WHAT THE EXERCISE ASKS:
Apart from the images, repeat the data below exactly as written.

(Records from a dataset)
_ _ _ _ _
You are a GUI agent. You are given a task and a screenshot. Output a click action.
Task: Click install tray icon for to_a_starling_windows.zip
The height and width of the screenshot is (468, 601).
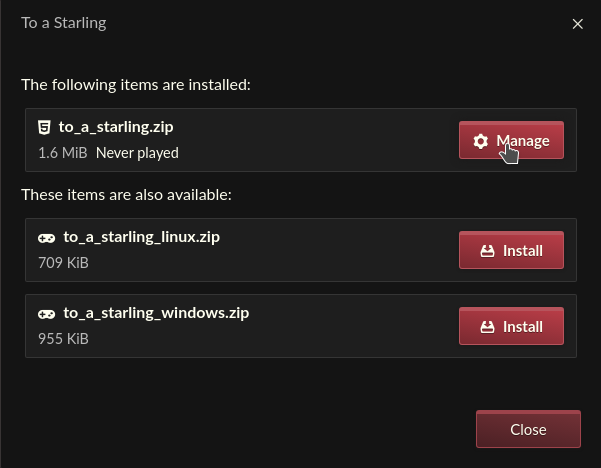[487, 327]
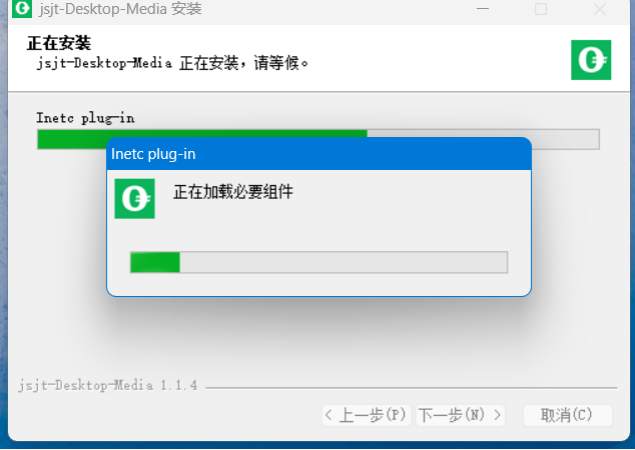This screenshot has height=450, width=635.
Task: Close the installer window
Action: click(x=600, y=9)
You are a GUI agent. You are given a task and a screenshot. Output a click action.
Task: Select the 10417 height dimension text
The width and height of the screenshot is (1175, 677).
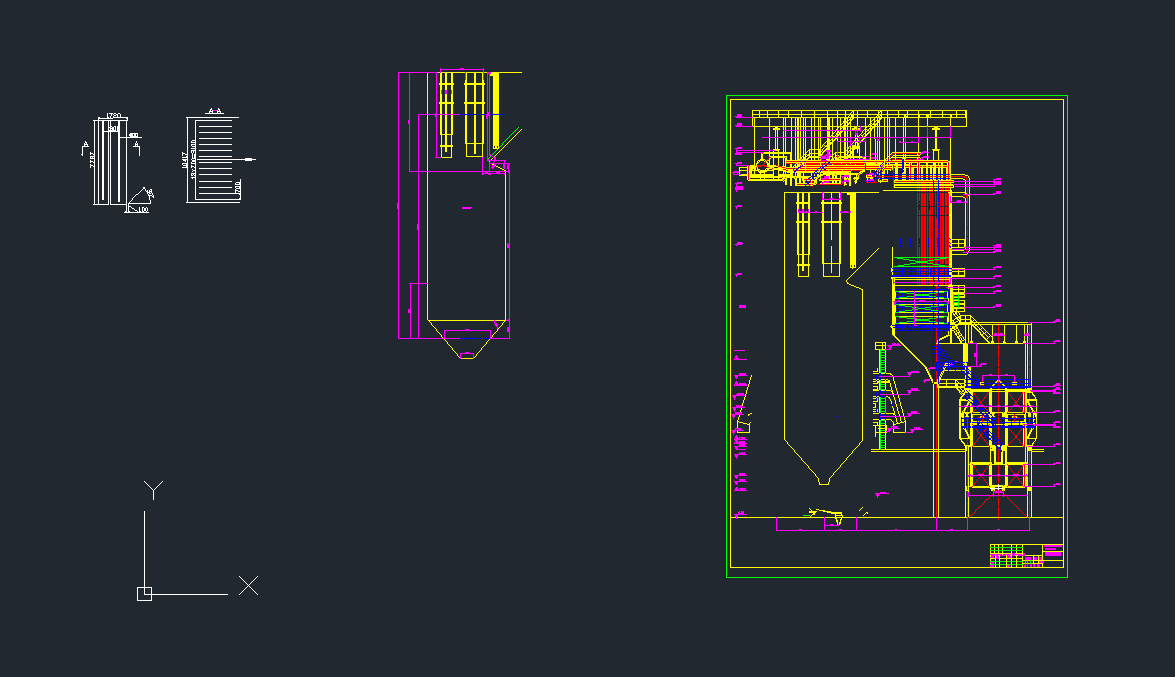coord(184,160)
_ _ _ _ _
EXERCISE OUTPUT:
You are a GUI agent. You are given a task and a screenshot. Output a click action.
Task: Click install tray icon for to_a_starling_windows.zip
The height and width of the screenshot is (468, 601).
[487, 327]
This screenshot has height=450, width=635.
Task: Close the installer window
Action: click(x=600, y=9)
You are a GUI agent. You are given a task and a screenshot. Output a click action.
Task: Select the 10417 height dimension text
The width and height of the screenshot is (1175, 677).
coord(184,160)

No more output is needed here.